Deleting millions of files

38

9

I had a dir fill up with millions of gif images. Too many for rm command.

I have been trying the find command like this:

find . -name "*.gif" -print0 | xargs -0 rm

Problem is, it bogs down my machine really bad, and causes time outs for customers since it's a server.

Is there any way that is quicker to delete all these files...without locking up the machine?

Corepuncher

Posted 2013-11-23T16:28:51.810

Reputation: 481

I"m at about 6 gb/hr deletion rate using the "nice find" command below. Probably will take 48 hrs straight to get rid of all the files.

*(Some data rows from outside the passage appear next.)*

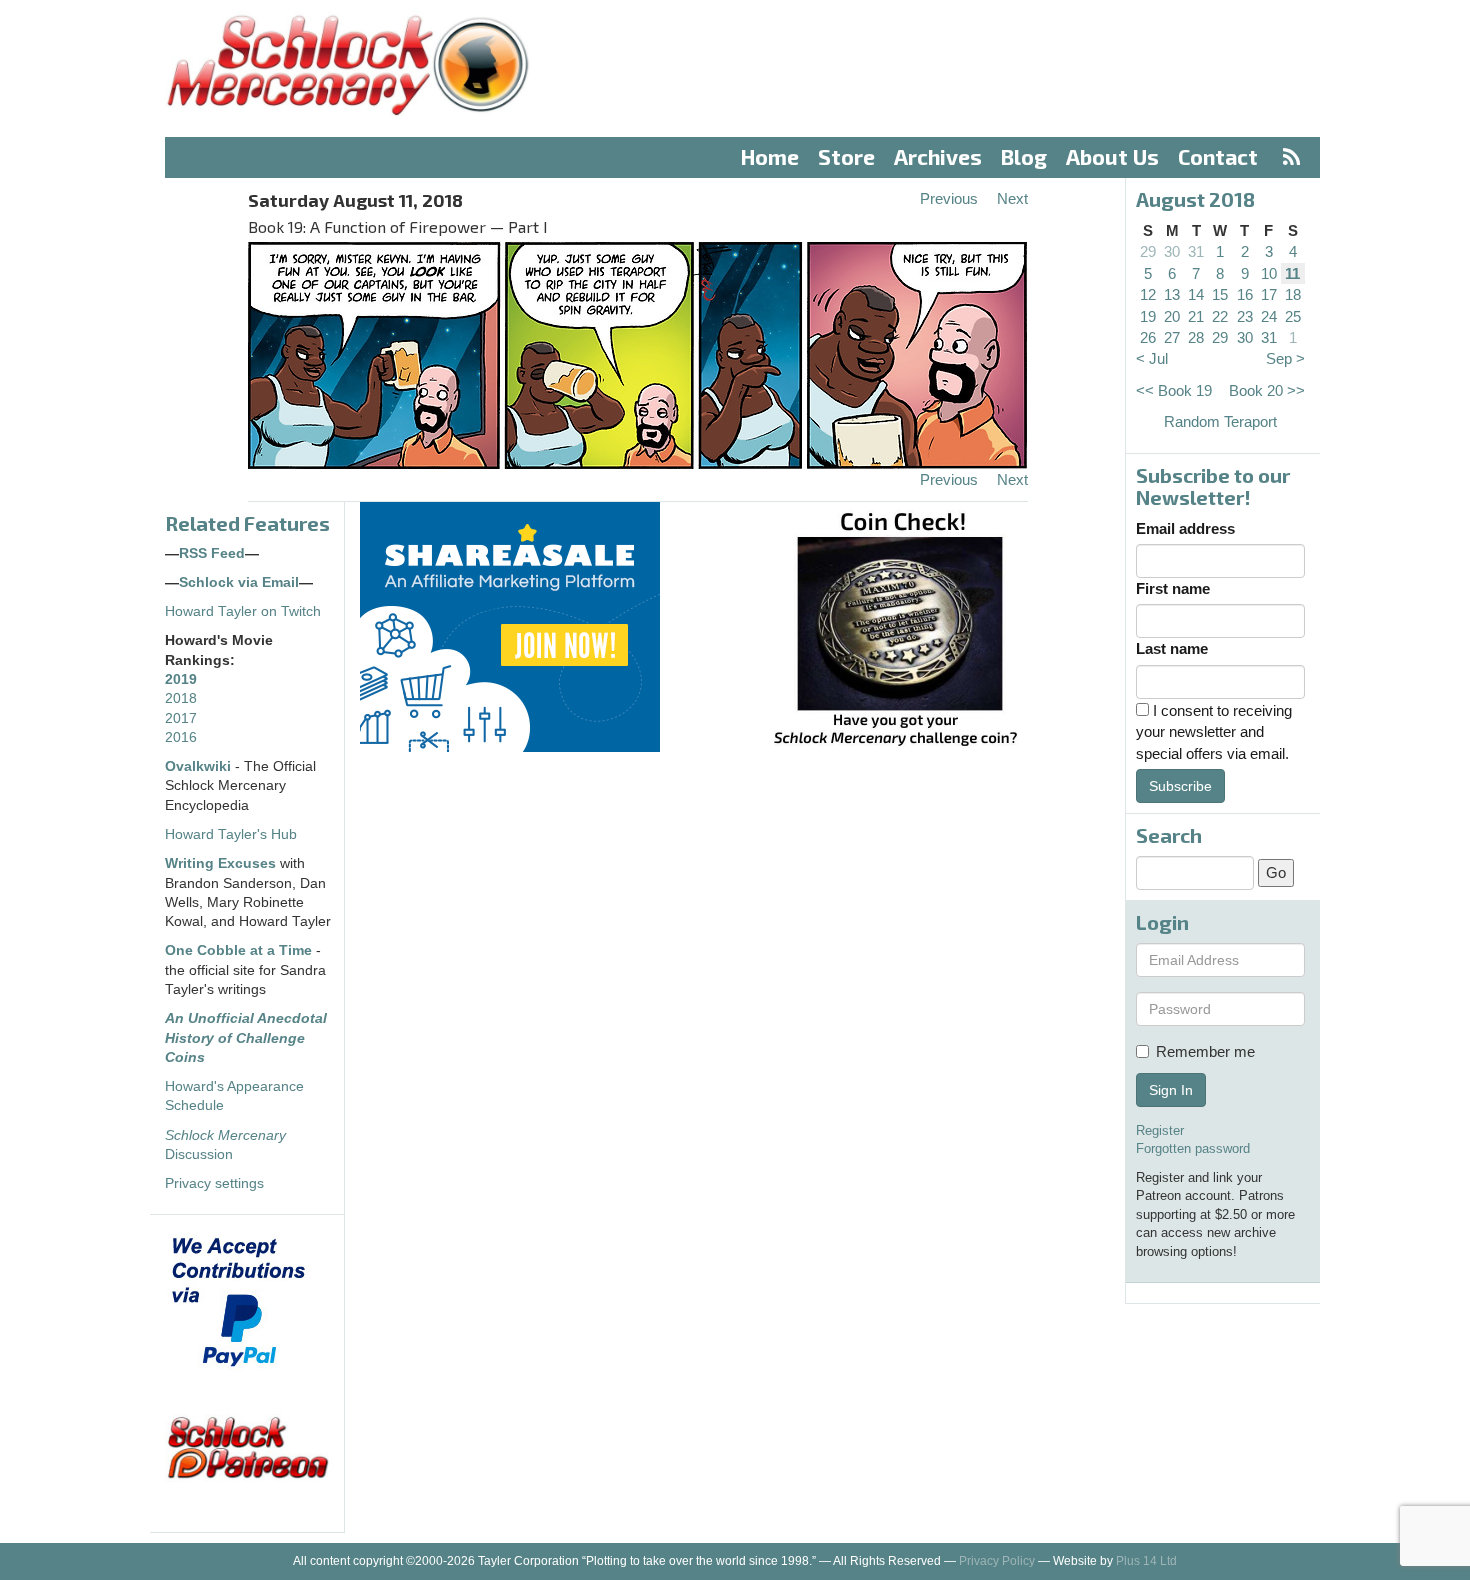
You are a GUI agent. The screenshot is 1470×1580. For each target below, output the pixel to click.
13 (1172, 294)
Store (846, 156)
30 (1172, 251)
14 (1196, 294)
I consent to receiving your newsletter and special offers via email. (1214, 732)
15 (1220, 294)
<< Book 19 (1174, 390)
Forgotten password (1193, 1148)
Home (770, 156)
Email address (1185, 528)
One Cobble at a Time (238, 950)
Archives (938, 156)
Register (1160, 1130)
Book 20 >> (1267, 390)
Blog (1024, 156)
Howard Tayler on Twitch (243, 611)
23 (1245, 316)
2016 (181, 737)
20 (1172, 316)
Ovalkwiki (200, 766)
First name (1173, 588)
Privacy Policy (997, 1561)
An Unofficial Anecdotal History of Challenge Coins (246, 1038)
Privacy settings (214, 1183)
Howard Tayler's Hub (231, 834)
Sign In (1171, 1090)
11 (1292, 273)
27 (1172, 337)
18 (1293, 294)
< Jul (1152, 358)
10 (1269, 273)
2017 (181, 718)
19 (1148, 316)
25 (1293, 316)
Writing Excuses (220, 863)
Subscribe (1180, 786)
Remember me (1205, 1051)
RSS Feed (212, 553)
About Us (1112, 156)
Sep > (1285, 358)
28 (1196, 337)
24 (1269, 316)
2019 (181, 679)
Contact (1218, 156)
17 (1269, 294)
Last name (1172, 648)
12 (1148, 294)
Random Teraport (1220, 421)
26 (1148, 337)
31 (1196, 251)
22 (1220, 316)
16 (1245, 294)
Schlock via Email (239, 582)
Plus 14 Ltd (1146, 1561)
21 (1196, 316)
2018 (181, 698)
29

The reason this happened was b/c a scour script failed. I had surpassed the "event horizon" with rm command, then it ran away. – None – 2013-11-23T18:12:27.160

3Would removing the whole dir not be substantially quicker? Just take out the "good" files before nuking the remaining ones... – tucuxi – 2013-11-23T18:42:41.683

Well, every file is bad right now, because it was moved to /dir_old , and I remade the /dir. But won't rmdir run into same limitation as rm * ? – None – 2013-11-23T19:43:08.847

@Corepuncher: I would expect that removing the entire directory (as with rm -rf would be faster. It's worth a try. – Jason R – 2013-11-23T19:44:56.710

I'm currently running "rm -rf" on the dir. It's been running for over 20 min now...no change in disk size yet. But also it didn't automatically return "arguement list too long" yet either. Only problem is, it's really hammering my machine and making other things slow/fail. Not sure how long to let it go. – None – 2013-11-23T20:01:15.577

@JasonR: “worth a try” – I suppose, but I wouldn’t expect rm –rf to be any better than find … -delete, and they would be only marginally better than find … -exec rm {} + or find … | xargs rm. The difference is that the first two commands do everything in one process, while the latter two fork and exec rm tens of thousands of times. But fork/exec’ing rm isn’t the bottleneck; the resource hog is the removal of the files, and even rm –rf has to remove each file individually. – Scott – 2013-11-26T23:08:34.503

Answers

44

Quicker is not necessarily what you want. You may want to actually run slower, so the deletion chews up fewer resources while it's running.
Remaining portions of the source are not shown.